When Walt Disney World's theme parks reopened in July, many of their popular stage shows remained closed. This week, Disney sent layoff notices to the cast of many of those shows, dashing hopes for their return anytime soon.
The Actors Equity union has reported that Disney has laid off 720 of the 780 cast members it represents. Layoff notices have gone out to cast members for Beauty and the Beast Live on Stage, Festival of the Lion King, Finding Nemo the Musical, Indiana Jones Epic Stunt Spectacular, and Hoop-Dee-Doo Musical Revue — effectively closing these shows indefinitely.
Does that mean fans have seen the last of these productions? Not necessarily. The union's agreement with Disney allows these cast members to be recalled at any time through the end of next year. But the longer that cast members remain laid off, the greater the likelihood that they will move on to look for and — one hopes — find other employment. Moving from furlough to layoff means losing your company-provided health insurance, and with a pandemic raging, no one wants to be without that coverage. Eventually, unemployment benefits run out, too.
So what will it take to get the shows back? Disney did not cut these productions and lay off these cast members because it could not stage these productions safely. Staggered seating in the audience, mandatory mask usage, and some creative changes to staging would have allowed that. No, Disney walked away from these shows because it could not stage them profitably at current park attendance levels.

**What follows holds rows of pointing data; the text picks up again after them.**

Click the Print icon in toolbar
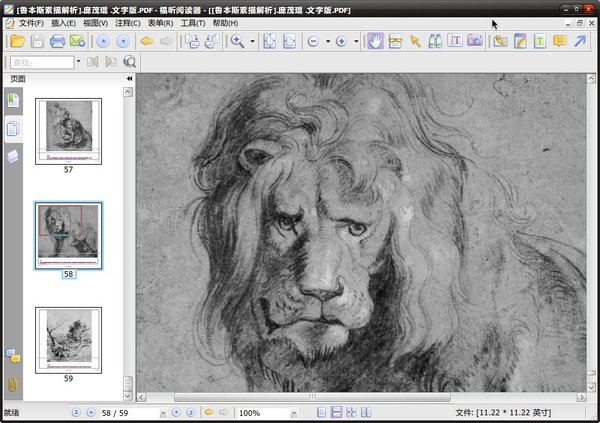The height and width of the screenshot is (423, 600). pyautogui.click(x=57, y=41)
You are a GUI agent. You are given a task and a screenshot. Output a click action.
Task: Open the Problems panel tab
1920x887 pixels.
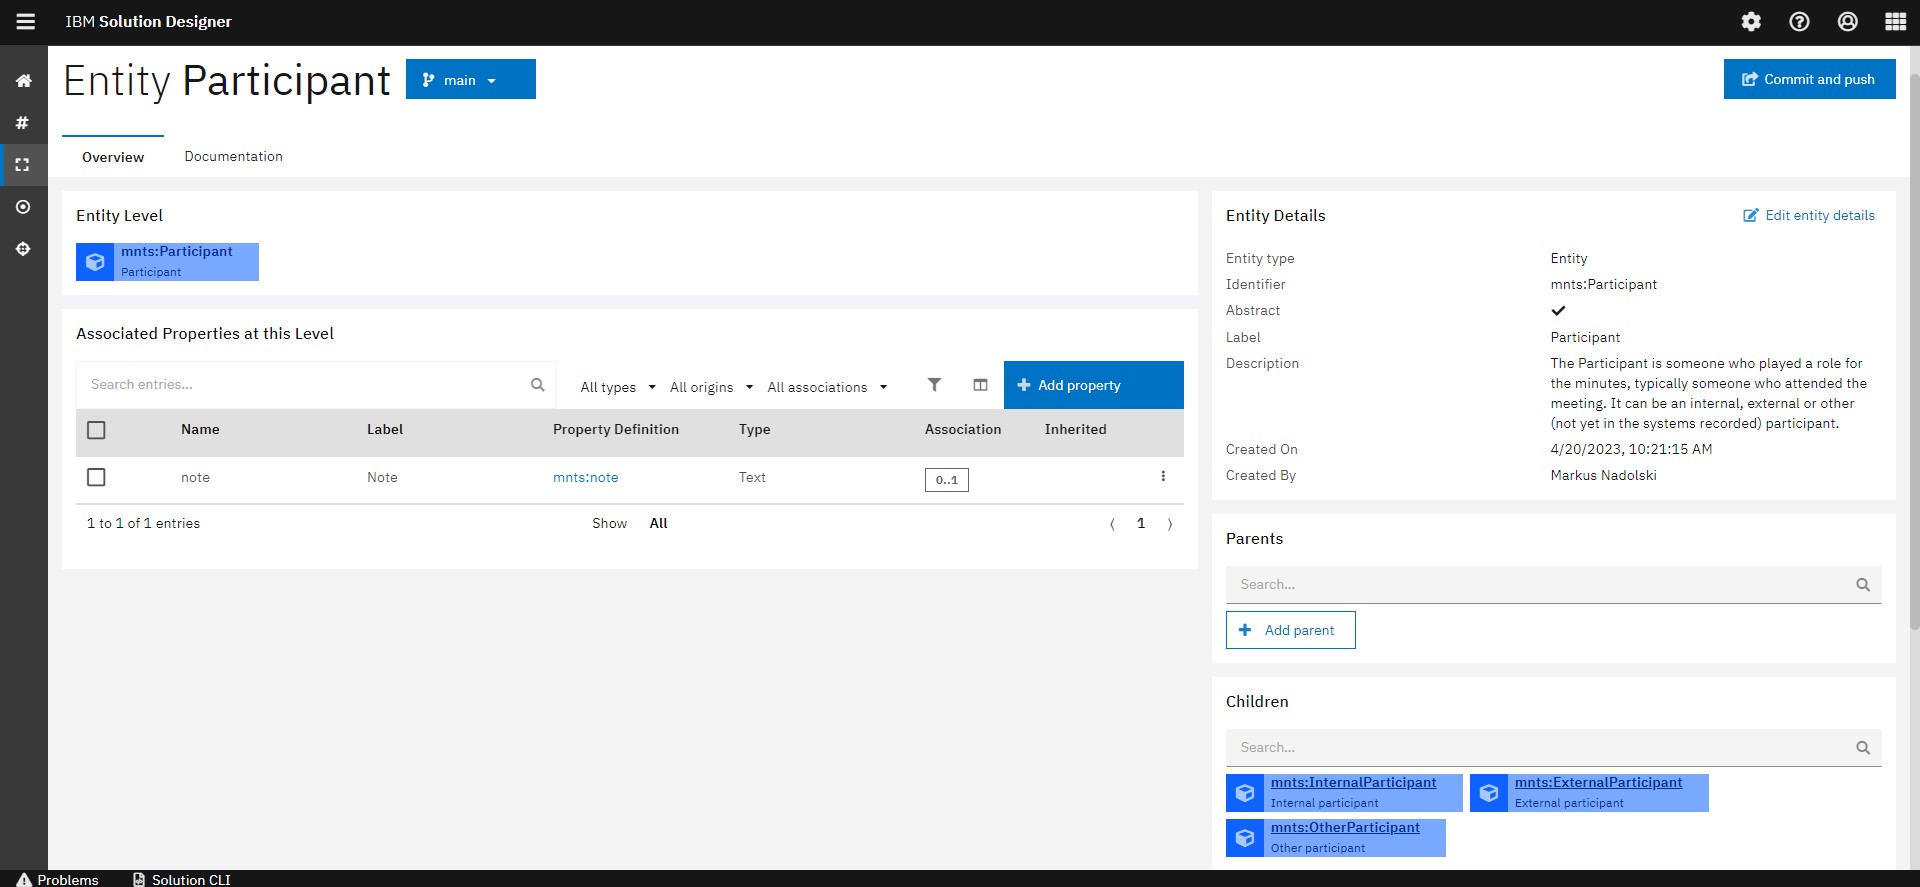tap(58, 879)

Think about what you pay, per day, to get into a Disney World theme park. Now think what you would pay for a ticket to a Broadway-style show or live concert. Disney's top shows can cost as much to stage as some of those productions. But Disney is also offering its guests multiple, expensive rides in addition to these live shows. So it needs to be welcoming a huge volume of paying guests on a daily basis — many more than who watch its live stage shows — in order to support its diverse attraction line-up.
When attendance dips, Disney saves a lot more by cutting back its labor-intensive live entertainment than it would shutting rides and animatronic shows. Disney pays the about the same for crowd-control operators either way, but it's not paying the pirates in the Caribbean or the singing dolls in Small World like it is the actors in the Finding Nemo or Indiana Jones shows. That's why you often see cuts to entertainment schedules during slower seasons in the parks.
The pandemic has brought the Walt Disney World Resort it slowest season ever. By laying off these cast members, Disney is acknowledging that it does not see attendance recovering to the level that would allow it to stage these productions profitably within the next few months. So it is cutting loose these cast members to drop the expense of continuing to pay for their benefits indefinitely while awaiting a potential attendance rebound.
Look, I work in the journalism industry, so I have seen more than my share of layoffs during my career. I have seen countless coworkers dismissed, and I have both taken buyouts and been laid off myself. It's a horrible experience that I would not wish upon any good worker — and Disney's live entertainment cast members are among the best in the business.
But, ultimately, it's not Disney's fault that these cast members lost their jobs. (Disney is not a charity that should be obligated to operate productions at a loss.) Nor is it the fault of state officials keeping parks from operating at full capacity. (Heck, Florida's governor has declared that parks can operate pretty much as they see fit now.) And it is not the fault of guests who either cannot or feel that they should not travel to Disney right now. (Disney has no right to any consumer's money.)
These cuts are the fault of a pandemic that has cost too many lives and disabled too many people in too many communities around the world, including in Central Florida. If you must blame someone for this layoff, blame people who go outside their homes — to stores and restaurants and theme parks — without a mask. Blame people who do not stay home when they are sick. Blame business operators and law enforcement and elected officials who refuse to enforce mask use. Blame news reporters and commentators who pretend that this virus is not real and dismiss efforts to contain it as overblown.
Because it is those people who have destroyed our collective opportunity to contain this virus. And without containment, the travel industry will not recover, and theme parks will not be able to justify reopening all the attractions that they offered before this pandemic hit.
Update: (Oct. 30) Walt Disney World has released a statement: "Recently, we’ve had to make some difficult decisions to reduce our workforce as the business impacts from the Covid-19 pandemic have become more long-lasting than anyone could have predicted. As a result, we’ve had to pause many live shows and entertainment experiences at our resort for longer than originally anticipated."
"Determining which shows can return and when is a complex process. As with the rest of our phased reopening, we will also consider the guidance of health officials and government agencies in determining when the time will be right to adjust capacity, and as soon as it is appropriate, we will start to bring additional entertainment back.
"Like most of our fans, we know that our beloved entertainment cast are an incredibly special and essential part of the Disney experience. We look forward to the day when we can welcome back more live entertainment to our parks, and we will share more news about these announcements as we’re able to do so."